Although one could backcast from the future to the present with available contemporary data and projected hypothetical data based on how one relates the present to the future, the process of forecasting still requires sufficient data for detecting anomalies, as well as weaker signals that could either reinforce or serve as a foil to the stronger signals. At the same time, backcasting is only really useful if one has an ability to gauge between the knowns and unknowns. This ability comes out of being able to discern connections that might not be obvious until such a time that sufficiently big enough datasets are available to foreground those connections. These datasets are the ‘big data’ that drive the data-intensive science towards contributing to implementable findings  that will inform the programmes designed with the ultimate intention of advancing the 17 sustainable development goals, especially in the big science of climate change and evidence-based medicine/healthcare.

In JSC’s inaugural ASEAN Ministers Workshop, data poverty was discussed as one of the major obstacles in designing suitable sustainable development projects, largely because in the least developed ASEAN countries, poor infrastructures make the collection and maintenance of useful data a challenge. In addition, political conditions of certain states could exacerbate conditions of data poverty. The lack of data could make the best intentions potentially harmful to communities where projects are implemented in the name of sustainable development, especially when the assumption of the potential success of these projects are based on idealized hypothesis; a failure to account for the necessity of maintenance, whether of the projects or their outcomes; disconnection from realities on the ground; and neglect in considering how the outcome of the projects could be integrated to local cultures and lifestyles.

Therefore, it is necessary for research aimed at supporting implementation and policy development to design methodologies that will work not merely with minor data gaps, but also where entire chunks of data are missing, especially for research conducted in data-impoverished locations. The development of such methodologies would require creativity on the part of the researcher and also collaboration, not merely among academic researchers, but also with the public and private sectors who would generate data for the purpose of governance, enterprise, and social-development. When attempting to develop projects for meeting the SDGs, it is crucial to form transnational partnerships while developing strategies for strong cross-cultural collaborations.
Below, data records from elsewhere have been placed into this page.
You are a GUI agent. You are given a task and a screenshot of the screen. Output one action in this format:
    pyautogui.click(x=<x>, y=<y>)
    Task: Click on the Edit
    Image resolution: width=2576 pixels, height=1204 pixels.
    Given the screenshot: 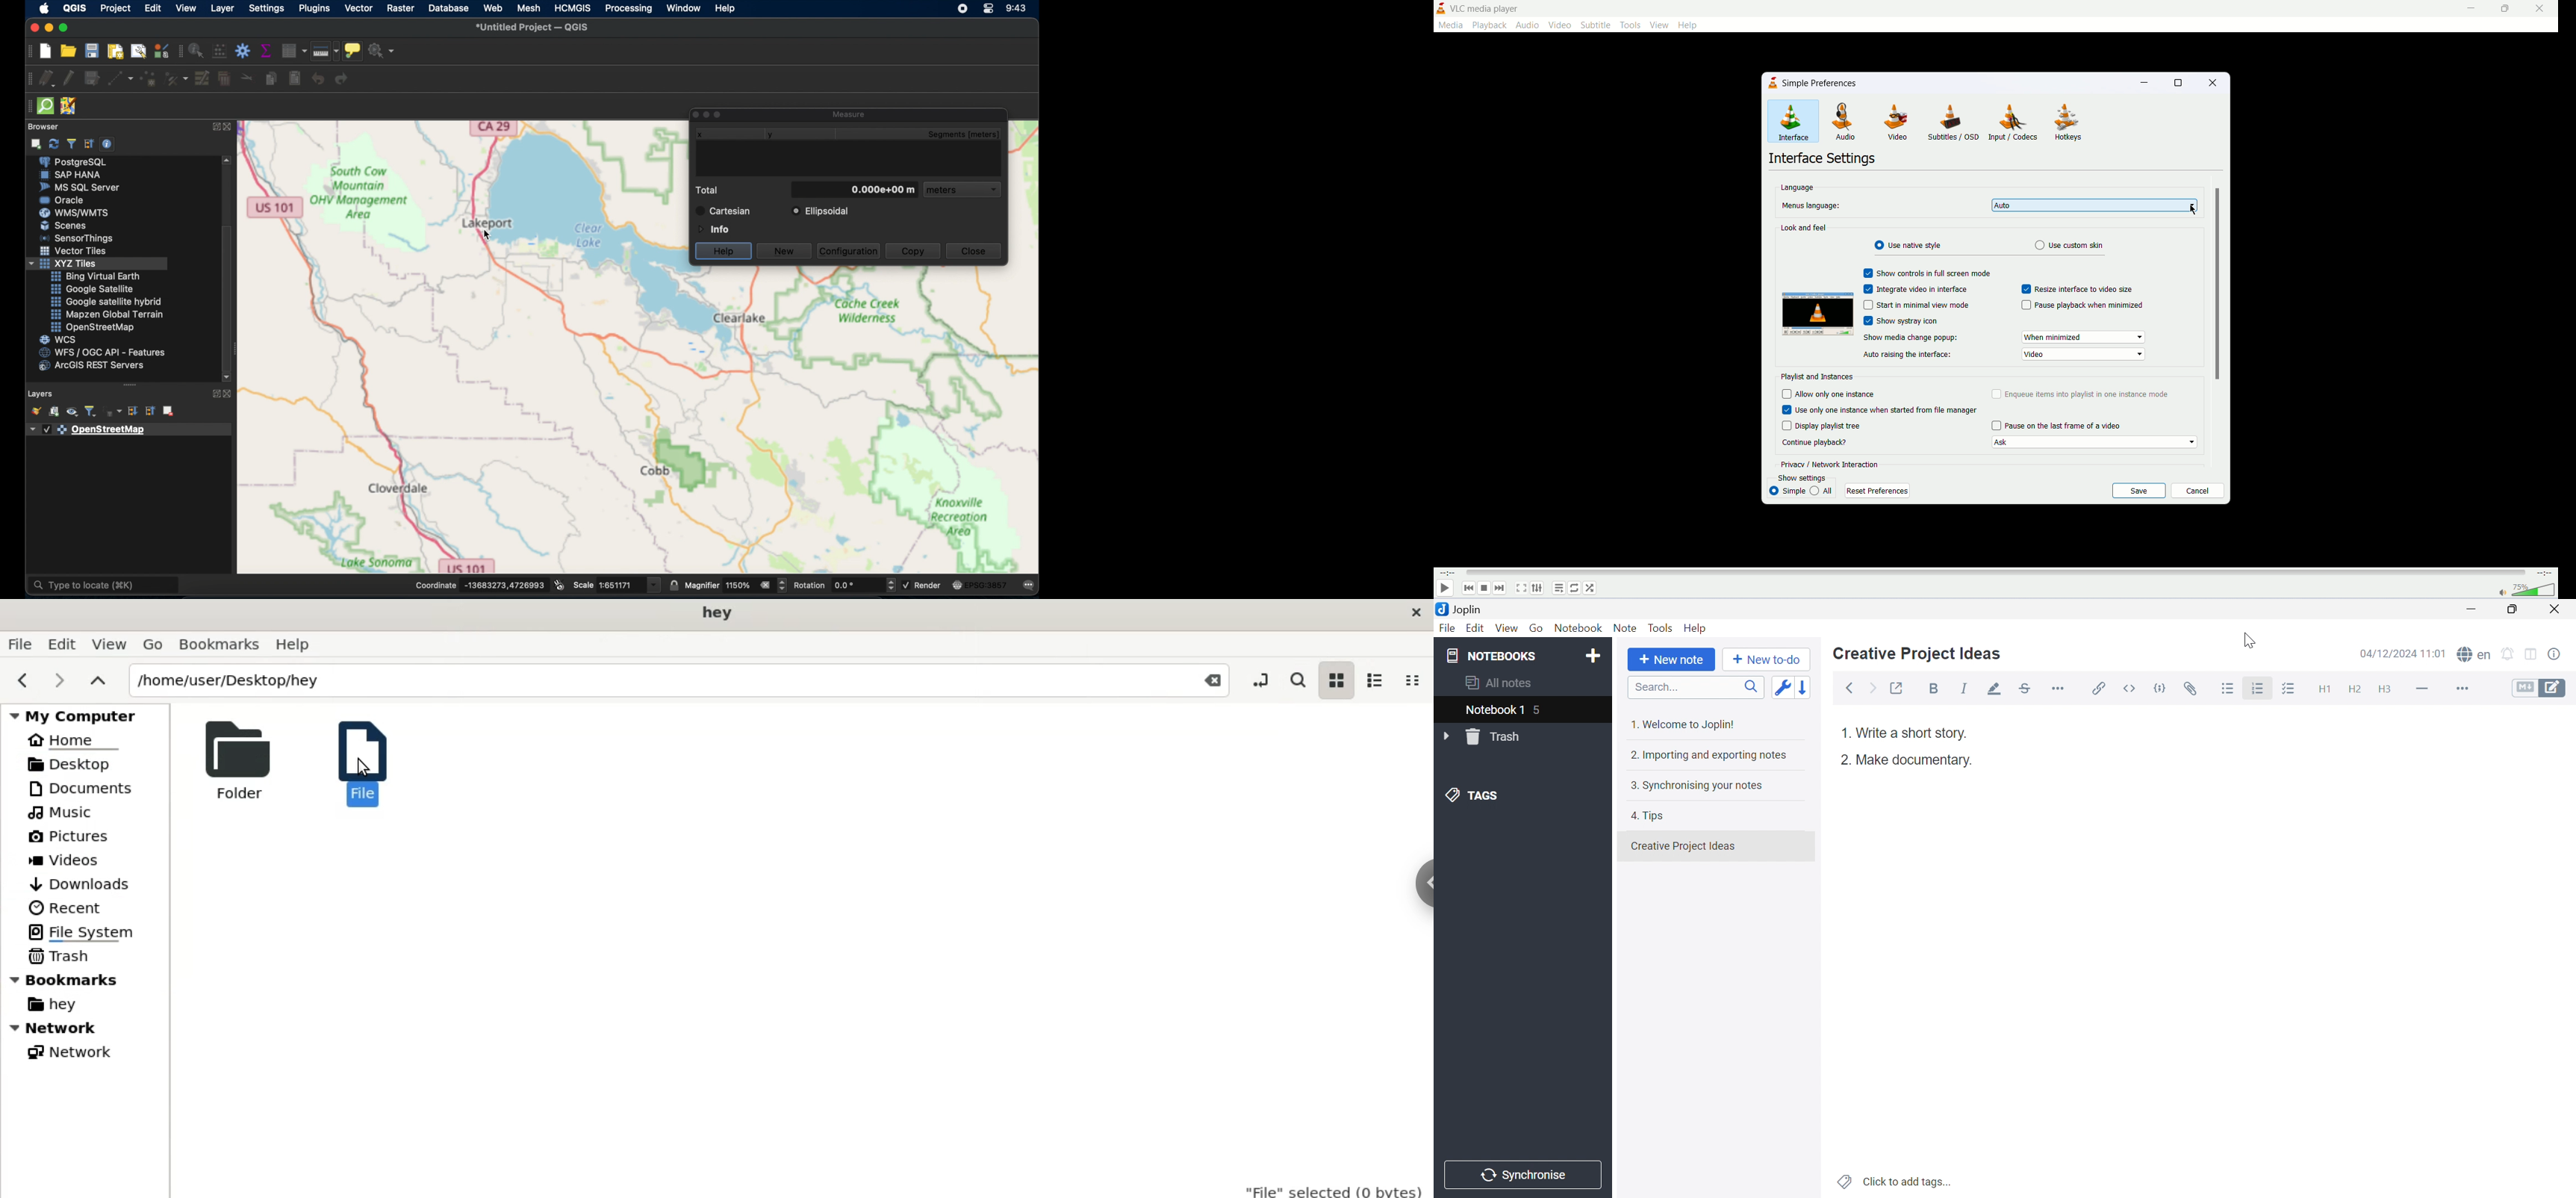 What is the action you would take?
    pyautogui.click(x=1476, y=630)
All of the above challenges would have to be tackled in order for applied research to translate into policies that could determine the course of action for meeting the SDGs in ASEAN. This might include data-mining in unconventional places or utilising less standard methods - such as informal approaches involving native informants and crowd-sourcing, both of which have been deployed in citizen science projects and other humanistic endeavours. Data poverty and data access are issues that require urgent attention to counter the hegemony of knowledge derived from more data-accessible and data-rich environments, so that the weak signals from under-represented knowledge regions are not drowned out by the more dominant knowledge signals.